Flower Confidential

“Flowers are like nothing else we buy. They don’t play by the same rules,” writes Amy Stewart in her latest book. They are ubiquitous and essentially free; we’ve only to stop by the side of the road and pluck a few. Yet Americans buy more flowers than Big Macs. Every year, $40 billion is spent worldwide on mostly inedible, pesticide-laden, soon-to-droop-and-die flowers.

“Why?” Stewart asks. This question takes her all over the world, from farms in Ecuador to the flower market in the Netherlands to the Miami airport, the main entry point for flowers shipped to the United States. The U.S. imports over three-fourths of its flowers and, according to Stewart, a bouquet bought in a supermarket — often comprising flowers from far-flung places such as Bogotá, Kenya, and Amsterdam — is very likely better traveled than the person purchasing it.

Naturally, the flower industry is rife with issues: exploitation of workers, environmental degradation, and the constant threat of economic insecurity. Migrant workers are paid next to nothing and forced to handle hazardous chemicals; the U.S. government threatens to impose tariffs on Ecuador’s flowers unless Ecuador buys American milk and corn. Stewart dutifully covers the dark side, but her slightly awkward social commentary never quite brings these blood-and-roses stories to life, and she never digs deep enough on issues that warrant more than a topical investigation.

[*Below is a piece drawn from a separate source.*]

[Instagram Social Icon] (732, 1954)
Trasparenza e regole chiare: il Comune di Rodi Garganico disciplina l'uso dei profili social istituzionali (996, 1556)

Nonetheless, the book succeeds in offering richly detailed information about the genetic engineering and breeding of flowers, and the growing organic and fair-trade movements around the world. Stewart also provides interesting historical notes, including a look at how the Romans in the first century AD had a highly developed flower trade, manipulating flowers to bloom out of season using steam or hot water in some of the earliest greenhouses.

Flowers have cornered the market on expressing sentiment of all kinds, and that’s part of the reason Americans buy 4 billion of them every year. As flower farmer Don Garibaldi tells Stewart, “Whiskey — that’s fine. Candies are all right. But flowers? That’s something different, I gotta tell you.”

Erin C. Connor, a former Orion intern, works in publishing and is writing a novella.